Data supplied:
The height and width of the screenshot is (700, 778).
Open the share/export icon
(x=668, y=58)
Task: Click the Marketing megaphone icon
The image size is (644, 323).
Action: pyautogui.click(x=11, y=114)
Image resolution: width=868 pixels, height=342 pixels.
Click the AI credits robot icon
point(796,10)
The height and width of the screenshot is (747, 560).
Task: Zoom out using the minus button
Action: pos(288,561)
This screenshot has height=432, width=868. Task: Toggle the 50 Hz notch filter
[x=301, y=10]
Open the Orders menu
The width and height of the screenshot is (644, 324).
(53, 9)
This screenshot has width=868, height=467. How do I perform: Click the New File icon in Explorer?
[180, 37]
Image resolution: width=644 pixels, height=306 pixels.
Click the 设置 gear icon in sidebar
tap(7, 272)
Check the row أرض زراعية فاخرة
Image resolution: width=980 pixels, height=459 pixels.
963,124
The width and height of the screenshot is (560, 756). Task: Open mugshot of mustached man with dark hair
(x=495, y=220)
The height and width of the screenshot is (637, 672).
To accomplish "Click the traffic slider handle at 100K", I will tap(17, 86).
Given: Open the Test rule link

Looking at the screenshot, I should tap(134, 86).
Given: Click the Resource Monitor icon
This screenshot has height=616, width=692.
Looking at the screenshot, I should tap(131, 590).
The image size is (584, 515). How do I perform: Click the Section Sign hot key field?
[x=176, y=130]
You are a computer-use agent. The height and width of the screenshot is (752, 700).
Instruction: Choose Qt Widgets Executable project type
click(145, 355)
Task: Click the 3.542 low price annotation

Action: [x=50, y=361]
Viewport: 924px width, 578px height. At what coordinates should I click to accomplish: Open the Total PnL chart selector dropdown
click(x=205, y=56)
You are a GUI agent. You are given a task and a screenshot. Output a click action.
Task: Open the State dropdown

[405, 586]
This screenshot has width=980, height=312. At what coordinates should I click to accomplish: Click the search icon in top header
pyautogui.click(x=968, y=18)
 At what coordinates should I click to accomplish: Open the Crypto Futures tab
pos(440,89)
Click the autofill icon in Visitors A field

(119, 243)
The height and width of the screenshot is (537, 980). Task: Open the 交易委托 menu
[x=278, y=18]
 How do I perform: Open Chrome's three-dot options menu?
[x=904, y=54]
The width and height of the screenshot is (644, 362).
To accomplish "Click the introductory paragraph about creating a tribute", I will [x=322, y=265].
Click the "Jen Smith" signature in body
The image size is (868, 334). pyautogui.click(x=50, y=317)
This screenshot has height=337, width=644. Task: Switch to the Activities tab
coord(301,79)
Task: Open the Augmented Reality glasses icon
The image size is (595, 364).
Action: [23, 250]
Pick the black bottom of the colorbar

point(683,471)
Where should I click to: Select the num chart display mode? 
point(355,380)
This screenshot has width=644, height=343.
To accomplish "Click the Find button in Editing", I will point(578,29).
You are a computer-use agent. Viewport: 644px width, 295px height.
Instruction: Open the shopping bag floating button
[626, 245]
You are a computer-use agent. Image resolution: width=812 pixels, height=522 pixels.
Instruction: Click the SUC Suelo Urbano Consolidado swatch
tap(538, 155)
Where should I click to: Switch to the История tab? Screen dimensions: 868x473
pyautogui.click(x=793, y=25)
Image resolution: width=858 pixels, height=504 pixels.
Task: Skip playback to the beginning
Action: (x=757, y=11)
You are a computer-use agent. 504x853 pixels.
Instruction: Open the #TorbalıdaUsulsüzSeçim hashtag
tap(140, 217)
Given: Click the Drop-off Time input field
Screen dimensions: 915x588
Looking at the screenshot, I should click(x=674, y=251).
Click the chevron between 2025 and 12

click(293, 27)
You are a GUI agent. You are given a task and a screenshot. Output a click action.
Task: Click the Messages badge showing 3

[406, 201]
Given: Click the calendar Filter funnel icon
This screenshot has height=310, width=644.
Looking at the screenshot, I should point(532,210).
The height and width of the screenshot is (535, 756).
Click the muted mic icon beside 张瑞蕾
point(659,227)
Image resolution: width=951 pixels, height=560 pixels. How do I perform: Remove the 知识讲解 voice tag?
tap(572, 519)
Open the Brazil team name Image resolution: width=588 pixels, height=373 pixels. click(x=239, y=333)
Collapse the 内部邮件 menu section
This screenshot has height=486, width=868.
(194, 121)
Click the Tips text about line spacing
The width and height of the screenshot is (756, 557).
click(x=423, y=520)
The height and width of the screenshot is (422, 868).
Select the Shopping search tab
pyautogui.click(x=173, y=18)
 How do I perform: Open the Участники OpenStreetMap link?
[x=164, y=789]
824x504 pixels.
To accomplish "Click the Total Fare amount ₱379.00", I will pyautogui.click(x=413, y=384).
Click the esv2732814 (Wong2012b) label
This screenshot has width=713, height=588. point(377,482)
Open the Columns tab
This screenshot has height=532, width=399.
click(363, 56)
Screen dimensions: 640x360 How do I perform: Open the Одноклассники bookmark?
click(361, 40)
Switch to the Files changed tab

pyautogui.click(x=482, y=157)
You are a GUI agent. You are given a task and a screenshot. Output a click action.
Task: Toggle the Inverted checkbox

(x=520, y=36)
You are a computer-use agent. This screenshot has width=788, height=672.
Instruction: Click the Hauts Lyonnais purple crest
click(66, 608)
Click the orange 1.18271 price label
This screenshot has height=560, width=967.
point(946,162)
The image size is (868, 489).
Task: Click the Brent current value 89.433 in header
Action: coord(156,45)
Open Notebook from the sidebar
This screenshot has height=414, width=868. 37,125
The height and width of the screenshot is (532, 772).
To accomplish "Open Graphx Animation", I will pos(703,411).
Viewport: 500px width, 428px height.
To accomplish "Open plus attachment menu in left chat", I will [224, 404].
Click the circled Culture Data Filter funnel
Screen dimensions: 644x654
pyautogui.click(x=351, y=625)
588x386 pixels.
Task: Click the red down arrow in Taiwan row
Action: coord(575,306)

What this task involves:
Everything above from the line containing "Click the muted mic icon beside 张瑞蕾" down to the line containing "The height and width of the screenshot is (422, 868)." should be copied exactly, both end lines included, and nothing else.

Answer to the exercise:
Click the muted mic icon beside 张瑞蕾
point(659,227)
Image resolution: width=951 pixels, height=560 pixels. How do I perform: Remove the 知识讲解 voice tag?
tap(572, 519)
Open the Brazil team name Image resolution: width=588 pixels, height=373 pixels. click(x=239, y=333)
Collapse the 内部邮件 menu section
This screenshot has height=486, width=868.
(194, 121)
Click the Tips text about line spacing
The width and height of the screenshot is (756, 557).
click(x=423, y=520)
The height and width of the screenshot is (422, 868).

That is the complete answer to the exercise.